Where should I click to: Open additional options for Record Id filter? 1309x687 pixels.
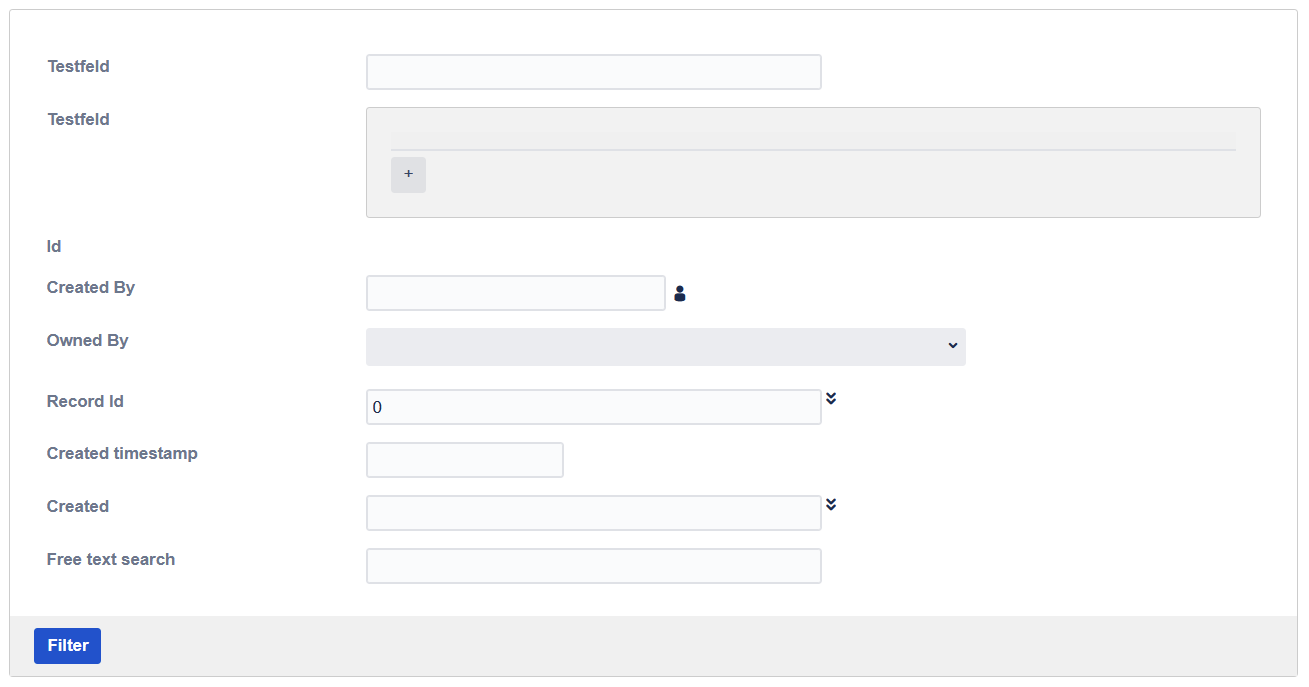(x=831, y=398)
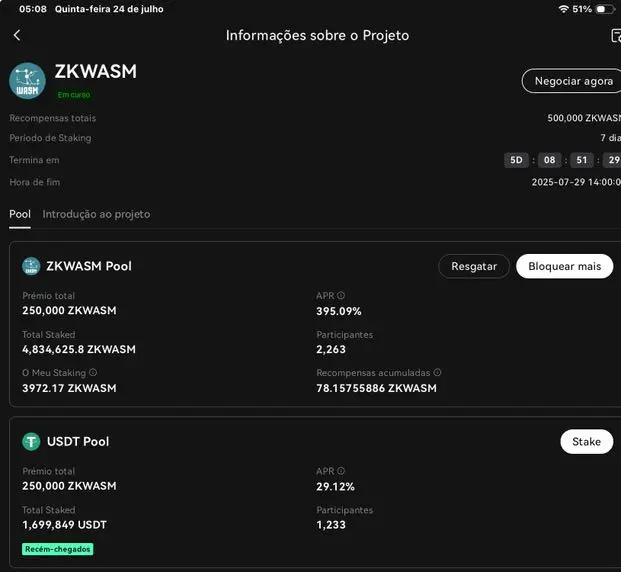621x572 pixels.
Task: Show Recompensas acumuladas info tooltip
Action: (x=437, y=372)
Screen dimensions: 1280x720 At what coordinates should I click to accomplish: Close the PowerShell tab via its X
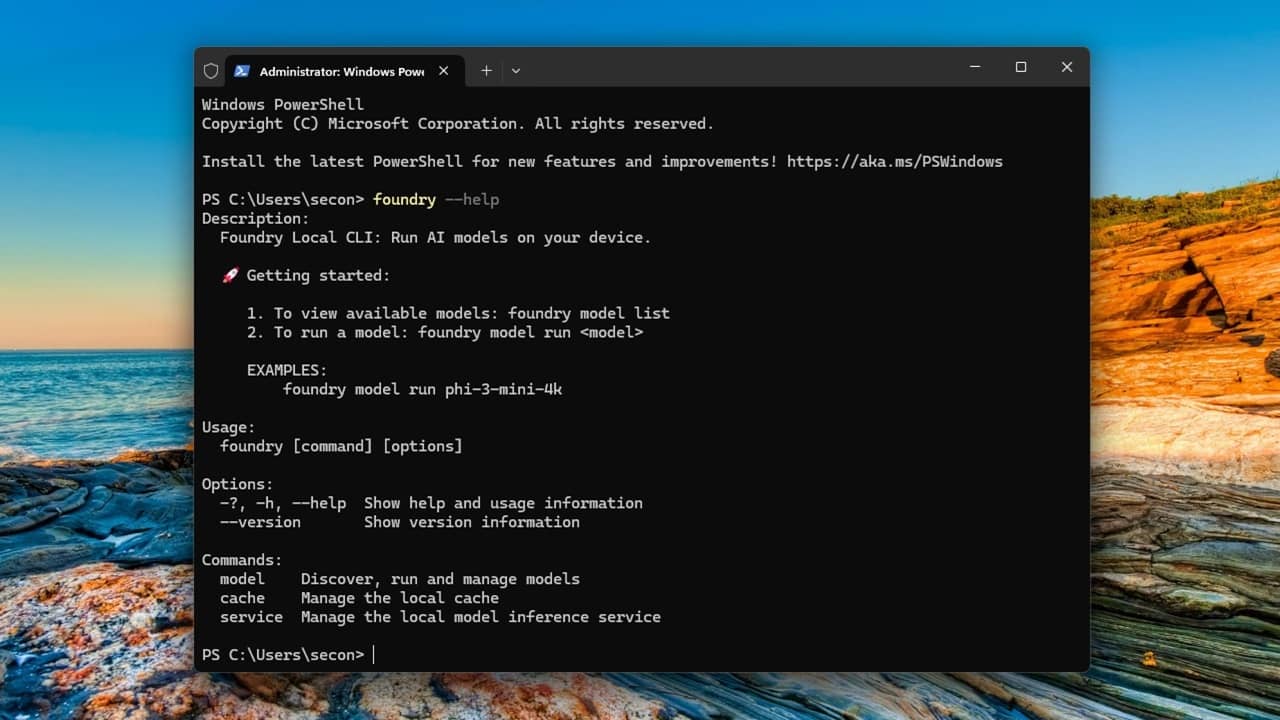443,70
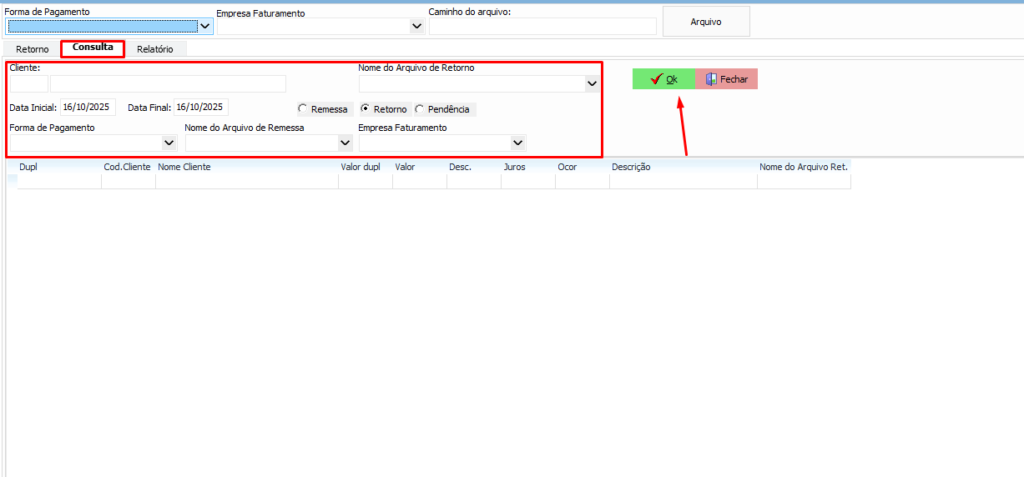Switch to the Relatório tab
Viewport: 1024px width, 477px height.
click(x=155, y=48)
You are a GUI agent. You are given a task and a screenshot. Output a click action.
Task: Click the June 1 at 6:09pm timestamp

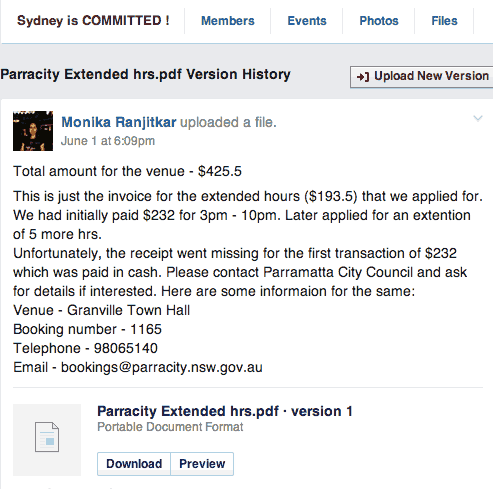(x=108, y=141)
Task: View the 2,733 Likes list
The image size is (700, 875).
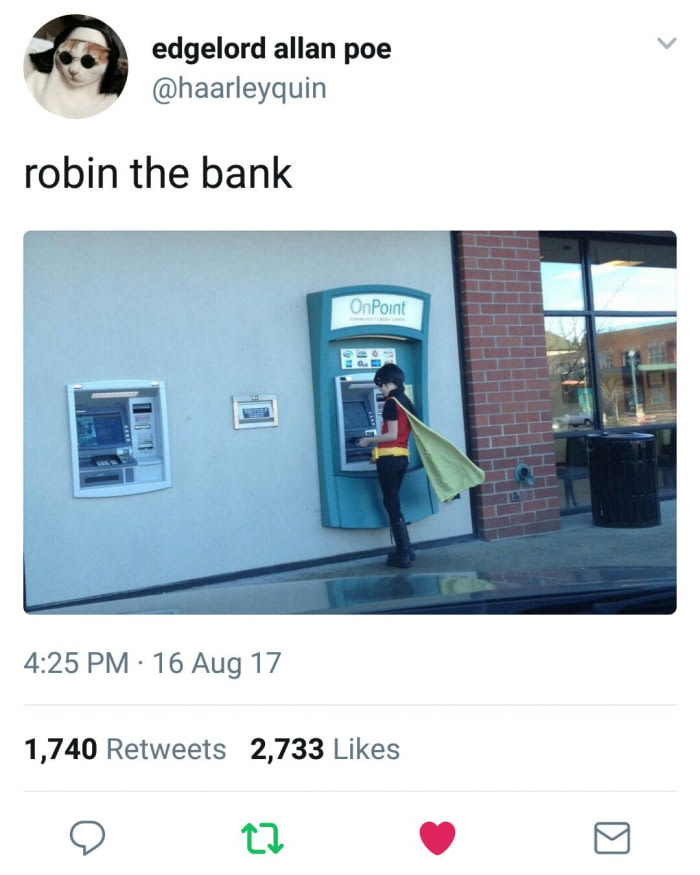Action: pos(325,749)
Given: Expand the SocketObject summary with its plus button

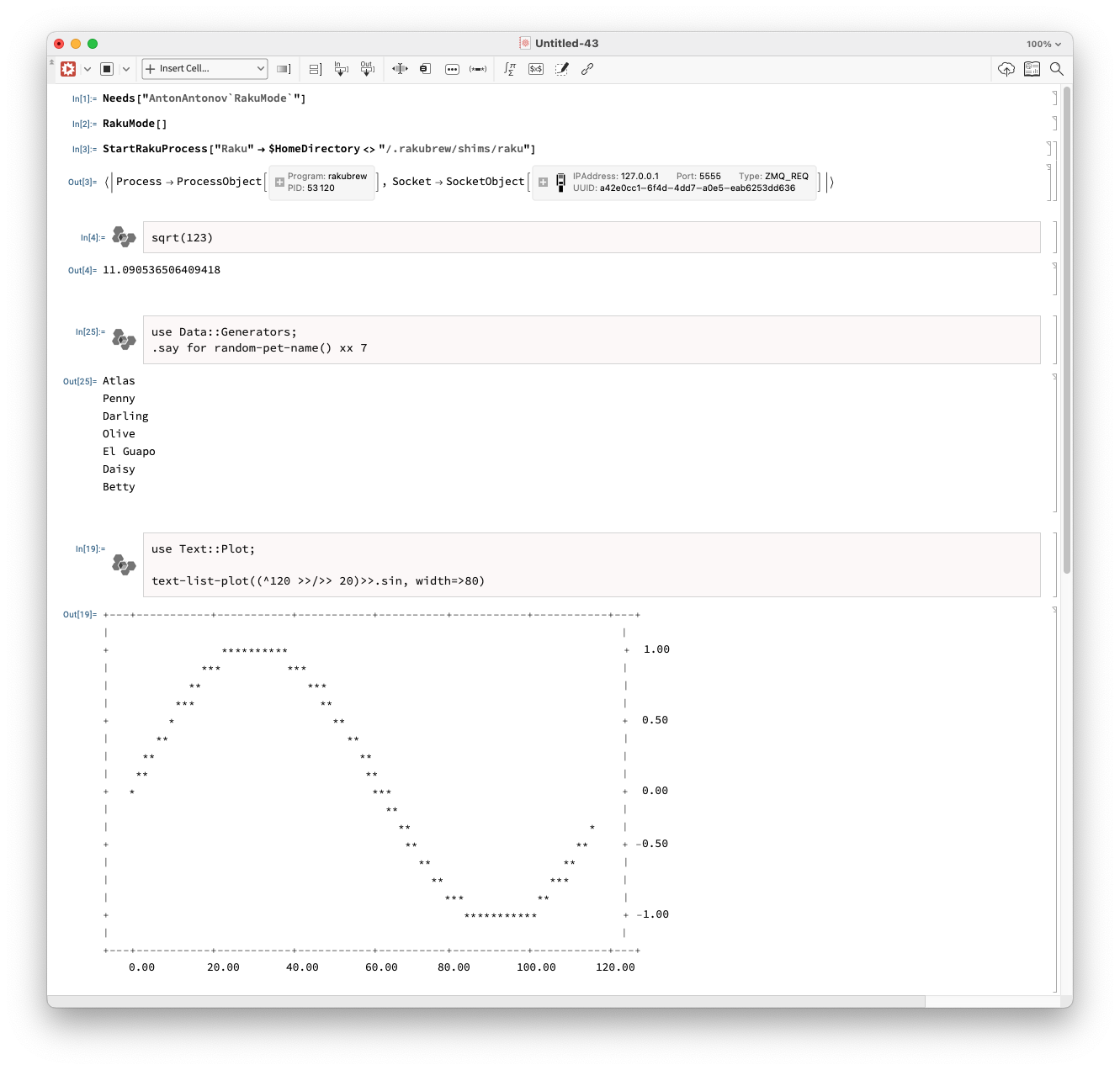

※ ※ ※

#### Task directions:
Copy the material shown above in full and exactly. Skip the pictures.

#### Result:
Where should I click to: Open additional options for Record Id filter? 1309x687 pixels.
(x=831, y=398)
621x572 pixels.
Task: Show Recompensas acumuladas info tooltip
Action: (x=437, y=372)
Screen dimensions: 1280x720 At what coordinates should I click to accomplish: Close the PowerShell tab via its X
443,70
Switch to the Relatório tab
Viewport: 1024px width, 477px height.
click(x=155, y=48)
You are a GUI agent. You are given a task and a screenshot. Output a click action.
Task: Click the June 1 at 6:09pm timestamp

(x=108, y=141)
Task: View the 2,733 Likes list
The image size is (700, 875).
Action: pos(325,749)
Given: Expand the SocketObject summary with its plus button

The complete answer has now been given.